İstanbul Arkeoloji Müzesi'nde sergilenen 2700 yıllık Siloam Yazıtı, son günlerde İsrail Başbakanı Binyamin Netanyahu'nun açıklamalarıyla yeniden gündeme geldi.
Netanyahu, 1998 yılında dönemin Türkiye Cumhuriyeti Başbakanı Mesut Yılmaz'a yazıtın geri verilmesi talebinde bulunduklarını ancak olumsuz yanıt aldıklarını ifade etti.
↠ Peki, Netanyahu, neden şimdi Türkiye'den Siloam Yazıtı'nı talep ettiklerini gündeme getirdi?
↠ Siloam Yazıtı, İsrail açısından neden büyük bir öneme sahip?
↠ İsrail, yazıt için neden yıllardır ısrar ediyor?
↠ İsrail'in bu tarihi esere gösterdiği yoğun ilginin ardında hangi sebepler yatıyor?
Hafıza Atlası"nda bu hafta Binyamin Netanyahu'nun gündeme getirdiği Siloam Yazıtı hakkında merak edilenleri konuştuk.
Netanyahu neden yazıtı istiyor?
Netanyahu'nun talepleri modern bir devletin bilimsel ilgisinden değil, Siyonist ideolojinin tarihsel meşruiyet arayışından kaynaklanıyor.

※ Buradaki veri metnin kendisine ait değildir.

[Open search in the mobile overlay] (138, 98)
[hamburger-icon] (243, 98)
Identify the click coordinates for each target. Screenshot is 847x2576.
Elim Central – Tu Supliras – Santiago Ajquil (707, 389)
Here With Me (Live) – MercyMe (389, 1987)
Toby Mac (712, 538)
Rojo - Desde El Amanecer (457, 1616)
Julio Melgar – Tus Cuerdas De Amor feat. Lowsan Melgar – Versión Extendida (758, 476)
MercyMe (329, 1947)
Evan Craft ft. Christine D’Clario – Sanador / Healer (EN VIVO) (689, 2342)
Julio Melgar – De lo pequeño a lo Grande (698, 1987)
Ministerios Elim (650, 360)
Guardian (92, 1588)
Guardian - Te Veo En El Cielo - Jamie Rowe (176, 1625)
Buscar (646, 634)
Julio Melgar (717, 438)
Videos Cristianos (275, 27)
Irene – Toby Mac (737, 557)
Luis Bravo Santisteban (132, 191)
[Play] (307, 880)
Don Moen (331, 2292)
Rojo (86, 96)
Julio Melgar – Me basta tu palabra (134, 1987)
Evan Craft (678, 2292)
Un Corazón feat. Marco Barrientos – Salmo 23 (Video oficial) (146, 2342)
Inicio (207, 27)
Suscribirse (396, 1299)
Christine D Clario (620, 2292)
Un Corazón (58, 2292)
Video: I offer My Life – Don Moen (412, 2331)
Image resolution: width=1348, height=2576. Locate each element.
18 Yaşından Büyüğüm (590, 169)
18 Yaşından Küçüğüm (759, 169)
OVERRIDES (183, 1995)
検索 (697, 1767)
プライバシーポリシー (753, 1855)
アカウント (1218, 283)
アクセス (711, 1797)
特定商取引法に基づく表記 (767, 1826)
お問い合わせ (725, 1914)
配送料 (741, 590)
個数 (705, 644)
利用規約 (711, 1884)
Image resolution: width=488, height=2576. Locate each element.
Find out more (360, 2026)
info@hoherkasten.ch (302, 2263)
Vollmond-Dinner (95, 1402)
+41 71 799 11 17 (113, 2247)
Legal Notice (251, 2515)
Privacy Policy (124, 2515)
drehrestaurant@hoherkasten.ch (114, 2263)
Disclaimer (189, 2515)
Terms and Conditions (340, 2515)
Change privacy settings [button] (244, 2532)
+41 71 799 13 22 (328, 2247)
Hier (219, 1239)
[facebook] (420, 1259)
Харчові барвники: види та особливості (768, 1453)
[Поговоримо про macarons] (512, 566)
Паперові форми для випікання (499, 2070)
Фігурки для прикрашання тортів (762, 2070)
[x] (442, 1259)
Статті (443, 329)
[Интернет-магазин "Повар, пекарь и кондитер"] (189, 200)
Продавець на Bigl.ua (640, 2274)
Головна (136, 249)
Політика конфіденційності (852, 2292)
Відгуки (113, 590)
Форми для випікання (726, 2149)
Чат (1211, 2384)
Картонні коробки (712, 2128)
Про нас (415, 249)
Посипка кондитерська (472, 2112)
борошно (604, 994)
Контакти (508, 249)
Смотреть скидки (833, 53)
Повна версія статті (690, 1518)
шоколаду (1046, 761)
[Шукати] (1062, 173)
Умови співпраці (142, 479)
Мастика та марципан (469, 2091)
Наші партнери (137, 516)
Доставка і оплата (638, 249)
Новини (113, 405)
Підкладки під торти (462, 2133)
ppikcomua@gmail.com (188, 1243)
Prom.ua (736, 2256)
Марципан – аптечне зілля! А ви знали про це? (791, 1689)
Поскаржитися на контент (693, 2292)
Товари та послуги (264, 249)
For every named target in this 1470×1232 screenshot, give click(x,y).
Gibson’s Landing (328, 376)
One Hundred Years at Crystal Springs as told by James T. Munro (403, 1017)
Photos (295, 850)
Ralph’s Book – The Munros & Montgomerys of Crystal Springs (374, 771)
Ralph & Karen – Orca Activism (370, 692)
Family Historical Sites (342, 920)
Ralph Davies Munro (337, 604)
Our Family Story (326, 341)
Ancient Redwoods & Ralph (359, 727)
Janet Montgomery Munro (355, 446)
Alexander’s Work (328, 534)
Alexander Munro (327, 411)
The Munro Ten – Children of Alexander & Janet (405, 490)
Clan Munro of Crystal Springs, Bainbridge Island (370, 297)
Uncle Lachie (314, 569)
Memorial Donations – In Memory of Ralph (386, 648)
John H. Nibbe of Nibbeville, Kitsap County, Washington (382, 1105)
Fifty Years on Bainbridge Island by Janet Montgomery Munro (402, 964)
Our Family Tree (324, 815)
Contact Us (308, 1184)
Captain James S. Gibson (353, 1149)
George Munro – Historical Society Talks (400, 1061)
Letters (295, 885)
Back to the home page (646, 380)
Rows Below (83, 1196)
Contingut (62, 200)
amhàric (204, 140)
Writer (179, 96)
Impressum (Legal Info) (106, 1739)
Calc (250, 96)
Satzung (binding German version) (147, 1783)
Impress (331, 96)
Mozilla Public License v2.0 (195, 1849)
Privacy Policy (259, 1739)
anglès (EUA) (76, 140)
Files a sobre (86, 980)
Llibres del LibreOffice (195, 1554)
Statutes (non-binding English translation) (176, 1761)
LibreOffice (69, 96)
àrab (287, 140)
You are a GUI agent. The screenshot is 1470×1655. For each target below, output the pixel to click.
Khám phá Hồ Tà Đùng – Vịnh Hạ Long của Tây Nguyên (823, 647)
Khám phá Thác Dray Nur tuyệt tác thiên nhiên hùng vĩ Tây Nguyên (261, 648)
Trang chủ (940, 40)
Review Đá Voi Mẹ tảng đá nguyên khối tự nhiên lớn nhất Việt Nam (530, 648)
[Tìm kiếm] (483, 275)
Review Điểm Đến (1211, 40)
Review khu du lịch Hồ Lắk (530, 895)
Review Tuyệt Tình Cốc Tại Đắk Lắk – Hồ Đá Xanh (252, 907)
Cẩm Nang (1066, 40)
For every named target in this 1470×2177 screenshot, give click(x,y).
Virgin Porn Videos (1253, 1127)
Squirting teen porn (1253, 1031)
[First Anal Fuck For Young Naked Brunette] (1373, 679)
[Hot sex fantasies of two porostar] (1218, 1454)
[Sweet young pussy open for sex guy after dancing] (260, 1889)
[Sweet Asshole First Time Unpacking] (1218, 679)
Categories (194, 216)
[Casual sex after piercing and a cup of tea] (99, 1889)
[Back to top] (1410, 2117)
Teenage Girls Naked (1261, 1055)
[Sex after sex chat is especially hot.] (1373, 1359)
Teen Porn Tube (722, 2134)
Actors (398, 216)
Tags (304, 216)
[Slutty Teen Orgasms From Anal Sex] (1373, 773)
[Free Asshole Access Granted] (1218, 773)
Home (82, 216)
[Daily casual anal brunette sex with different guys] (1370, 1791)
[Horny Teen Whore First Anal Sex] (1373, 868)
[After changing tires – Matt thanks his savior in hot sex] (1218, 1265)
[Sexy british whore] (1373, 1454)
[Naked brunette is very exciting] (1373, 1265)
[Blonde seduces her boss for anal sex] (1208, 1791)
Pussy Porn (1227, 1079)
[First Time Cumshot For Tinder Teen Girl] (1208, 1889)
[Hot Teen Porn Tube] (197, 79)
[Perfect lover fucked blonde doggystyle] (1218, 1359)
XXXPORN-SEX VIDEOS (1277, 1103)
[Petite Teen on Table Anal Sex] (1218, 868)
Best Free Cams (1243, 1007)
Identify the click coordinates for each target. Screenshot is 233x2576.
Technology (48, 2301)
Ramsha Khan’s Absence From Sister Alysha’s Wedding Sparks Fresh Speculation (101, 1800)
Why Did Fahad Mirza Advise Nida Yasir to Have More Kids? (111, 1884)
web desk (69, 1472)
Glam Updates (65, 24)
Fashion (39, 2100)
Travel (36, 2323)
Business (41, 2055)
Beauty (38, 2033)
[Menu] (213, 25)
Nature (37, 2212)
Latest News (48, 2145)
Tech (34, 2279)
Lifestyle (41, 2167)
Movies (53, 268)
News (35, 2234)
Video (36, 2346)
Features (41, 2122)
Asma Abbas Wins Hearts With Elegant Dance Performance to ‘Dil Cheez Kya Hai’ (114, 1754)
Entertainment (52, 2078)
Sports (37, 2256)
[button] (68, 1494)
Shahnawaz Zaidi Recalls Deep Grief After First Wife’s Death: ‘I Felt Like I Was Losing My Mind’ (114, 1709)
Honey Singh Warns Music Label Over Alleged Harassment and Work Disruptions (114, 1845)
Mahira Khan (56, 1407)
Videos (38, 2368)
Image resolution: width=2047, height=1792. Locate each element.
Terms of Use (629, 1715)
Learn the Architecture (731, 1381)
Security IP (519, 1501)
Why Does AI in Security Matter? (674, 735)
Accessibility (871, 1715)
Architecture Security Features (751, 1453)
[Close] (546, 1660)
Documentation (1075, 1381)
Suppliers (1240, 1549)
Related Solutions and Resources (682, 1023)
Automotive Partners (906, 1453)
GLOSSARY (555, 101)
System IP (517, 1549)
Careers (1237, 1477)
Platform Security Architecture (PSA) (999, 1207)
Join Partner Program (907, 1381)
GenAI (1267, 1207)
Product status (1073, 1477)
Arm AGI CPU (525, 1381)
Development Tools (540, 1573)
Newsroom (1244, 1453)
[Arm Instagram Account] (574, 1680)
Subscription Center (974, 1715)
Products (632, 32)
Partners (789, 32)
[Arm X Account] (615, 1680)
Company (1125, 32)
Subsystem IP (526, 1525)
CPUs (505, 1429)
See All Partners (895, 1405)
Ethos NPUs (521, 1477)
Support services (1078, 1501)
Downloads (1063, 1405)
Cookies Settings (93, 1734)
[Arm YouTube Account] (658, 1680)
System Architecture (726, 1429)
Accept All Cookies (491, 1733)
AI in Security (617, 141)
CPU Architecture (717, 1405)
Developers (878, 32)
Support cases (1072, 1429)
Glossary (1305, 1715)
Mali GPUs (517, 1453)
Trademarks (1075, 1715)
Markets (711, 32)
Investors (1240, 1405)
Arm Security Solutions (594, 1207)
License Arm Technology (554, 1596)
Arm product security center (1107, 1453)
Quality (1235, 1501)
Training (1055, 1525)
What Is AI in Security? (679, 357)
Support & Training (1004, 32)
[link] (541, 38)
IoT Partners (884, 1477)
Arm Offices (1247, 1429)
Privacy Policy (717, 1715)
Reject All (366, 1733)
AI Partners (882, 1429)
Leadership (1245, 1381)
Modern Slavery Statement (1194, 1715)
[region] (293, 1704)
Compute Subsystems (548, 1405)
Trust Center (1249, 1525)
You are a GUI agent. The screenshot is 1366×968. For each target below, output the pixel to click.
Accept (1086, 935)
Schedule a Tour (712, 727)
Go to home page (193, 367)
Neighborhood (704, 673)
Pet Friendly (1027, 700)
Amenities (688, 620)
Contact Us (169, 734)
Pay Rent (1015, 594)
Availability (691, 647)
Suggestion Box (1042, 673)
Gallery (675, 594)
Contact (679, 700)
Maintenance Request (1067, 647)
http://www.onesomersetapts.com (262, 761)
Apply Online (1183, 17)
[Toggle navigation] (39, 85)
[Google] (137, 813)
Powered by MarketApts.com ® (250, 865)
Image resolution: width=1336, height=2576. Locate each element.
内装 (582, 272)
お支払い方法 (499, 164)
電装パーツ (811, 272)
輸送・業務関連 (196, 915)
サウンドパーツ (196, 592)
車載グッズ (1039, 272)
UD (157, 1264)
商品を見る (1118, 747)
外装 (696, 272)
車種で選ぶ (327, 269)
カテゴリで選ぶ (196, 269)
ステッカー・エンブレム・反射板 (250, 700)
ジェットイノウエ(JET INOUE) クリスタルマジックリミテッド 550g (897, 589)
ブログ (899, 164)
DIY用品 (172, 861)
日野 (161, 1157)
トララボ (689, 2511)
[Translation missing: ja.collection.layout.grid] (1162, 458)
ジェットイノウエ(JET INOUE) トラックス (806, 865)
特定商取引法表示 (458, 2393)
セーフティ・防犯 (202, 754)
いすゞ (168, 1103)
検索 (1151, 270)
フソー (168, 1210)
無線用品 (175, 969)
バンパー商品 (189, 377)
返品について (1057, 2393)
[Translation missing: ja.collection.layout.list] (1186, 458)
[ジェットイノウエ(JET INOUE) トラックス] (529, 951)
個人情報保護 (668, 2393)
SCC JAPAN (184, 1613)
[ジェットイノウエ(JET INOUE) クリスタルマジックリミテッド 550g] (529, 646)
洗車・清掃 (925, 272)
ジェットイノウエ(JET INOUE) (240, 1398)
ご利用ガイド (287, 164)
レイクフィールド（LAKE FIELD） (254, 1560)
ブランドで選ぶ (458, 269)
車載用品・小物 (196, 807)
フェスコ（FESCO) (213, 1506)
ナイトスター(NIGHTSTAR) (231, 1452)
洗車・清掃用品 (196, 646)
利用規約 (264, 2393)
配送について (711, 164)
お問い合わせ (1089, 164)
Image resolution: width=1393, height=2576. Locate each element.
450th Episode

İsrail, tarihsel ve dinsel simgeleri hem kendi yurttaşlarına hem de uluslararası kamuoyuna ideolojik bir hak iddiası oluşturmak için kullanıyor.
Siloam Yazıtı, Kudüs'teki Süleyman Mabedi'ne dair iddiaları destekleyecek en somut belgelerden biri olarak görülüyor.
Siloam Yazıtı neden önemli?
Siloam Yazıtı, yalnızca 2700 yıllık bir arkeolojik eser olmanın ötesinde, İsrail açısından hem tarihsel hem de ideolojik bir değer taşıyor.
Milattan önceki döneme ait bir kemer yazıtı ve İbranice olarak yazılmış olması, onu dönemin tarihine ışık tutan somut bir belge hâline getiriyor.
Kudüs'teki Süleyman Mabedi ile bağlantılı araştırmalarda somut bir delil niteliği taşıyor ve bu nedenle İsrail için ayrı bir önem arz ediyor.
Sadece tarihsel veya kültürel bir değer taşımıyor; aynı zamanda Siyonist ideolojinin, kendi tarih anlatısını kurmak ve meşruiyet sağlamak için kullandığı bir araç olarak görülüyor.
Bu yönleriyle Siloam Yazıtı, hem arkeoloji dünyasının hem de diplomasi ve kültürel miras tartışmalarının odağında bulunuyor.
İsrail'in tarihi eser saplantısının arkasında ne var?
İsrail'in tarihi eserler ve arkeoloji saplantısı, modern bir devletin ilgisinden ziyade ideolojik ve dini bir mantığa dayanıyor.
Siyonist ideoloji, tarihsel ve kutsal alanları hem kendi yurttaşlarına hem de uluslararası kamuoyuna meşruiyet kazandıracak bir araç olarak görüyor.
Gazze’deki katliamlar ve bölgedeki işgaller, bu ideolojik çerçevede "meşruiyet" gerekçesi olarak kullanılıyor.